---------- Task input ----------
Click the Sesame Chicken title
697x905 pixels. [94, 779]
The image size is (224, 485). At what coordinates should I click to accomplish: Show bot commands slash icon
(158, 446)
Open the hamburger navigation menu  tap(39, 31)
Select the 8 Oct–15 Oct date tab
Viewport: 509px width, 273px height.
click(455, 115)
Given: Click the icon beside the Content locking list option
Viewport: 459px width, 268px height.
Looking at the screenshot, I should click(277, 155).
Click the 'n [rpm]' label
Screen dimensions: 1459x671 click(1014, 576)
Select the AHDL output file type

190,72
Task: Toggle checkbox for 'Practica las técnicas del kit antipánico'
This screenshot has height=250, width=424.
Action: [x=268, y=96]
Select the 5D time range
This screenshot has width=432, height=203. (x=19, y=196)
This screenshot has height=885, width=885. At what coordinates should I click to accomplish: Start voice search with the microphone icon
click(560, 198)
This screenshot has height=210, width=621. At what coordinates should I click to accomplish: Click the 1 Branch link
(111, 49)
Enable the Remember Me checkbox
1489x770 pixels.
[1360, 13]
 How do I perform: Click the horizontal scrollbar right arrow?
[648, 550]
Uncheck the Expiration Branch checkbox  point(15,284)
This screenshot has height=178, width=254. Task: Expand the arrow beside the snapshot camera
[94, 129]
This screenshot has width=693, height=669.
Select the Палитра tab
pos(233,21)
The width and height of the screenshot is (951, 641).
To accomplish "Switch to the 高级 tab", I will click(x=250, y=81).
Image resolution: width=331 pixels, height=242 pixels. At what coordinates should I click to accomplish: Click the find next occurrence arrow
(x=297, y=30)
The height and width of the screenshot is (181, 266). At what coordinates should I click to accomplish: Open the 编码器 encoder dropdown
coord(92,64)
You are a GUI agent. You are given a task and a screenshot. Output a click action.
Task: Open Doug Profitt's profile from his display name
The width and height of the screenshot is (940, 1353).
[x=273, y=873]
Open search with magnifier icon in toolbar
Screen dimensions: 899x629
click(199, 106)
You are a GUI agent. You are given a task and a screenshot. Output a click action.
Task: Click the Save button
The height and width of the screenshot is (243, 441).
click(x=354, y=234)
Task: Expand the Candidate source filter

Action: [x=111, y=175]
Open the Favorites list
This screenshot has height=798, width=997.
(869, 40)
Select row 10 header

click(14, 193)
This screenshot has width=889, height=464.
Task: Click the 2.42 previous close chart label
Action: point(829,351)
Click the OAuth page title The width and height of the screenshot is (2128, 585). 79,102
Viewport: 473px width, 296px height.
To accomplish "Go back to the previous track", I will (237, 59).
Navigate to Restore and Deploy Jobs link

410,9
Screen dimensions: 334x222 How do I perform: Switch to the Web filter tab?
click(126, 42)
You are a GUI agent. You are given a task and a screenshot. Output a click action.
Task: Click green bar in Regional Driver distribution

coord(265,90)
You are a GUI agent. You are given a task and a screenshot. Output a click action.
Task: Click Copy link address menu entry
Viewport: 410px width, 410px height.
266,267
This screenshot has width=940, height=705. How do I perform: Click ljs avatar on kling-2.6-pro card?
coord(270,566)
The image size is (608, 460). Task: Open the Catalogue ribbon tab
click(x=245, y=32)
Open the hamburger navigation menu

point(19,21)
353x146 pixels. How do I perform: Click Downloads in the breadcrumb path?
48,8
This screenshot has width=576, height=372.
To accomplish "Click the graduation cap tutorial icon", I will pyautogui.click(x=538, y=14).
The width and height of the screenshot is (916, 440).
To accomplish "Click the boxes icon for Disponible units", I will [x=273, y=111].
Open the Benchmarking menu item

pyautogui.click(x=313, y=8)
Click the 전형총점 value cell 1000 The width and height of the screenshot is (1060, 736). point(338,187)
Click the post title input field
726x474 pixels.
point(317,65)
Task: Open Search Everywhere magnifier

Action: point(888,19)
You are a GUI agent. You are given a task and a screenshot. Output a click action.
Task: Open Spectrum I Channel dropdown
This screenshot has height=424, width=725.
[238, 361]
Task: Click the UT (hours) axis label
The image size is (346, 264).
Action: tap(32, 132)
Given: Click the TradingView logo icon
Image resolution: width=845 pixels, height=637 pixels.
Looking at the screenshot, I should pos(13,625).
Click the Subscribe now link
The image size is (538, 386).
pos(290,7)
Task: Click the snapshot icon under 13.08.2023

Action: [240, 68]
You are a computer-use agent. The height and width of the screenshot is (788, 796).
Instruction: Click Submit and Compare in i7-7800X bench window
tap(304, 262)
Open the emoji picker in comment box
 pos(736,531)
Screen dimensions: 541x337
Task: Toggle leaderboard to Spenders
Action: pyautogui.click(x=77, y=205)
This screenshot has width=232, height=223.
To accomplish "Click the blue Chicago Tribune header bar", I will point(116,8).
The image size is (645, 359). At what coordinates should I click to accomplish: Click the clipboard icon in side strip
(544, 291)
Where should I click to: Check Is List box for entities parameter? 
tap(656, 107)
----------
> **Directions**:
Go through the listing and copy each line that includes the string "will".

> **Expected answer**:
To accomplish "Switch to the 高级 tab", I will click(x=250, y=81).
To accomplish "Go back to the previous track", I will (237, 59).
To accomplish "Click the graduation cap tutorial icon", I will pyautogui.click(x=538, y=14).
To accomplish "Click the boxes icon for Disponible units", I will [x=273, y=111].
To accomplish "Click the blue Chicago Tribune header bar", I will point(116,8).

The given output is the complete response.